Others questioned why Sorensen wouldn't want authorities to make an arrest. "I cannot fathom not wanting someone arrested for trying to kidnap my child," another Facebook user wrote. "I also cannot fathom not wanting that person arrested so they can't do it to someone else."
So, Sorensen's story continues to circulate across social media, just how frequently do kidnappings like the one she described occur?
Kidnappings Facilitated By Strangers Or People Unrelated To A Child Are Rare
An abduction attempt like the one Sorensen described, in which strangers make an effort to take a child, is classified as a non-family abduction or stereotypical abduction. According to the National Center for Missing and Exploited Children (NCMEC), non-family abductions are the rarest type of missing children cases, making up just 1% of the missing children cases reported to the organization.
Data from the FBI has also shown the rarity of non-family abductions. In 2019, the FBI told Reuters that fewer than 350 people age 21 or younger had been abducted by strangers per year since 2010. In fact, the FBI reported that abduction by a stranger accounted for just 0.1% of juvenile disappearances in cases where the circumstances of the disappearances are recorded.
A Majority Of Missing Children Are Not Abducted
More than 95% of missing juvenile cases end up being a situation where the person in question ran away on their own, the FBI told Reuters. This statistic is consistent with data from the Polly Klaas Foundation, a nonprofit formed in 1993 to assist in the recovery of missing children and the prevention of crimes against children.
According to the Polly Klass Foundation, roughly 90% of missing-child cases stem from situations in which children have run away, gotten lost, misunderstood directions, or failed to properly communicate their plans to adults. In contrast, the Polly Klass Foundation has reported that approximately 100 children — representing only a fraction of 1% — are kidnapped by strangers each year.

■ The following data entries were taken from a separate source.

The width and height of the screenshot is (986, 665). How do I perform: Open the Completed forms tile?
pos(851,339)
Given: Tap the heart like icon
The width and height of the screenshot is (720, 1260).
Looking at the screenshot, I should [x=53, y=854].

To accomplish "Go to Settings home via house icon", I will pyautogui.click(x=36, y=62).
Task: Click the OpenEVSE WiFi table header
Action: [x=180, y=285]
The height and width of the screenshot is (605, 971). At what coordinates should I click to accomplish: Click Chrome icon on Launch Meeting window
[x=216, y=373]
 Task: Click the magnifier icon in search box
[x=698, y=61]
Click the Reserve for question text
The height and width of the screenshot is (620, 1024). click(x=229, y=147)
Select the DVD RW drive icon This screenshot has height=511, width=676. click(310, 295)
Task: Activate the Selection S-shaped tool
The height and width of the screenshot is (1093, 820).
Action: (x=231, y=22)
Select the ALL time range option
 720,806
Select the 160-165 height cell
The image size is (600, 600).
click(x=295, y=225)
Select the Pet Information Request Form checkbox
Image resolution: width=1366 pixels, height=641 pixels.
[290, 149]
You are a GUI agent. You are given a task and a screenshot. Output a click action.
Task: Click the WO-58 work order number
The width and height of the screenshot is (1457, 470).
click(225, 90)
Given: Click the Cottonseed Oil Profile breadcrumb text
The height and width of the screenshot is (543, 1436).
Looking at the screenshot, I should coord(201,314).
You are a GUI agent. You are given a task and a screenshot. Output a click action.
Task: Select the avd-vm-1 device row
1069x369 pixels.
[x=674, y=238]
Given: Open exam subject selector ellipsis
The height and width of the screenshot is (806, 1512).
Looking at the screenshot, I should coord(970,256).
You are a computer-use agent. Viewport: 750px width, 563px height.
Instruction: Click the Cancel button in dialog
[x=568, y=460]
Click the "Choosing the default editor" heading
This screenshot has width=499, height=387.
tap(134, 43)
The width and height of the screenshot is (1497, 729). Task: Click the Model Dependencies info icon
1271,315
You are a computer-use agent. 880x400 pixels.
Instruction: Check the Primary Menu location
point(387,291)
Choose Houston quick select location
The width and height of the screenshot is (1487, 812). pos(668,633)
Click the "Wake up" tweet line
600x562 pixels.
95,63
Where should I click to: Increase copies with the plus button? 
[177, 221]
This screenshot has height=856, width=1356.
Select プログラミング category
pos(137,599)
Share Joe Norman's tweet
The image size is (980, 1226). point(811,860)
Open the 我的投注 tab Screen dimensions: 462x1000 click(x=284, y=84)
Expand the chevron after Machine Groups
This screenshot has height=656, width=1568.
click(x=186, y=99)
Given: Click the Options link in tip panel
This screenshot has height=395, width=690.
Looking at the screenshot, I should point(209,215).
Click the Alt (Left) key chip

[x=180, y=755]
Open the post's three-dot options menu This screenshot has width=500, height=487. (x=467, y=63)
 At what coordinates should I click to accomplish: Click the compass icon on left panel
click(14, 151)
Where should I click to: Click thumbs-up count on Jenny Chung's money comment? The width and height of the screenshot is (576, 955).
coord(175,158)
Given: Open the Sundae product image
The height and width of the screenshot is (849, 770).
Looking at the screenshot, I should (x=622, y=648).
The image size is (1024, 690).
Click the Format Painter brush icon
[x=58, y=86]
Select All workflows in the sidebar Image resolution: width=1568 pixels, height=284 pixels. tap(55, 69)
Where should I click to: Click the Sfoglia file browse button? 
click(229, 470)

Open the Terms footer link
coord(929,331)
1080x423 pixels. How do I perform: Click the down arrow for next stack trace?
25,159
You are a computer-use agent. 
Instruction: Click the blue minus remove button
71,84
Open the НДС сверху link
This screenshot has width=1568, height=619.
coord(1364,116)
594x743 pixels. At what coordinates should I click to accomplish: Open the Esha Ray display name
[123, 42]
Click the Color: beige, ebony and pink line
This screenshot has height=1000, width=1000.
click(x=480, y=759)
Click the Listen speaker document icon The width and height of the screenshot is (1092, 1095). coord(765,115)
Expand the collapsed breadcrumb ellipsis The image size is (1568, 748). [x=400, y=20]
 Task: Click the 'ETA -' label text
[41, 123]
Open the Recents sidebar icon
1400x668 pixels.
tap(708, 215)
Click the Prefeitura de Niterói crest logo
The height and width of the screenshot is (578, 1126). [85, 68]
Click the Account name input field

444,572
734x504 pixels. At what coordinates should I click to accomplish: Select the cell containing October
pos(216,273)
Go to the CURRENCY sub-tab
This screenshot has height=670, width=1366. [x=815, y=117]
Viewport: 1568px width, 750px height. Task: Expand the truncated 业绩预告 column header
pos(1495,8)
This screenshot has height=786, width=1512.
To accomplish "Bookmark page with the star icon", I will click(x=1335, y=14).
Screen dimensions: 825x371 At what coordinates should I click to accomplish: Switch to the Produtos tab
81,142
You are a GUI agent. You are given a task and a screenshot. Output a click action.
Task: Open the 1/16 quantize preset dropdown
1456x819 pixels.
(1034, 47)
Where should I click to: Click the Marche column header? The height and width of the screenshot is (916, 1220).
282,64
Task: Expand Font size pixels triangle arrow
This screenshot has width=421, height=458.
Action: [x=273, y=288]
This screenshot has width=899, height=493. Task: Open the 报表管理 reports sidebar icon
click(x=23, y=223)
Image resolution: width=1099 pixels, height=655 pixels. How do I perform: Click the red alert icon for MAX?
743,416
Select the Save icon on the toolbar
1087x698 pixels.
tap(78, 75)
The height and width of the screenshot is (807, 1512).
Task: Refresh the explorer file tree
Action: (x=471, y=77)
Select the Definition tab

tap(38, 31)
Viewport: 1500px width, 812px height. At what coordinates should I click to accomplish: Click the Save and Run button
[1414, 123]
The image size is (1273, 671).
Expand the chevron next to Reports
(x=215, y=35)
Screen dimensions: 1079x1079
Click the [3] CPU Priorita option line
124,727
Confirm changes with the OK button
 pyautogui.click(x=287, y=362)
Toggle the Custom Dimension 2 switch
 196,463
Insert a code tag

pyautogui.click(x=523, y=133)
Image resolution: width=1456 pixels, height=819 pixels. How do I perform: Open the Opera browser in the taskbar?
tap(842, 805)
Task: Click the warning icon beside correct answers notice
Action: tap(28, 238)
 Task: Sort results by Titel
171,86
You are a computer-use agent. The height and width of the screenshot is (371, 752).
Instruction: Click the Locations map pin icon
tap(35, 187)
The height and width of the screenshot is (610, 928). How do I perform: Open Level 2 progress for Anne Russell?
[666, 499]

Children Are More Likely To Be Kidnapped By A Family Member
Data from both the Polly Klass Foundation and NCMEC show that children are significantly more likely to be abducted by a family member or someone they know. This is also true in cases of child sex trafficking, according to Polaris Project, a nonprofit dedicated to combating human trafficking.
A Child May Be Most At Risk For Abduction Going To Or From School
Of course, while rare, non-family child abduction do happen, meaning it's important for parents and caregivers to know where children may be most at risk. According to an analysis of 10 years of attempted abductions NCMEC conducted, most attempted child abductions occurred while a child was going to or from school or other school-related activities. Subsequently, the analysis also found that the majority of abduction attempts occurred on the street.
As her story went viral, Sorensen told BuzzFeed News she'd taken her allegations of attempted kidnapping public in an effort to "encourage fellow parents to always remain vigilant," a message most parents can get behind no matter how rare non-family abductions are.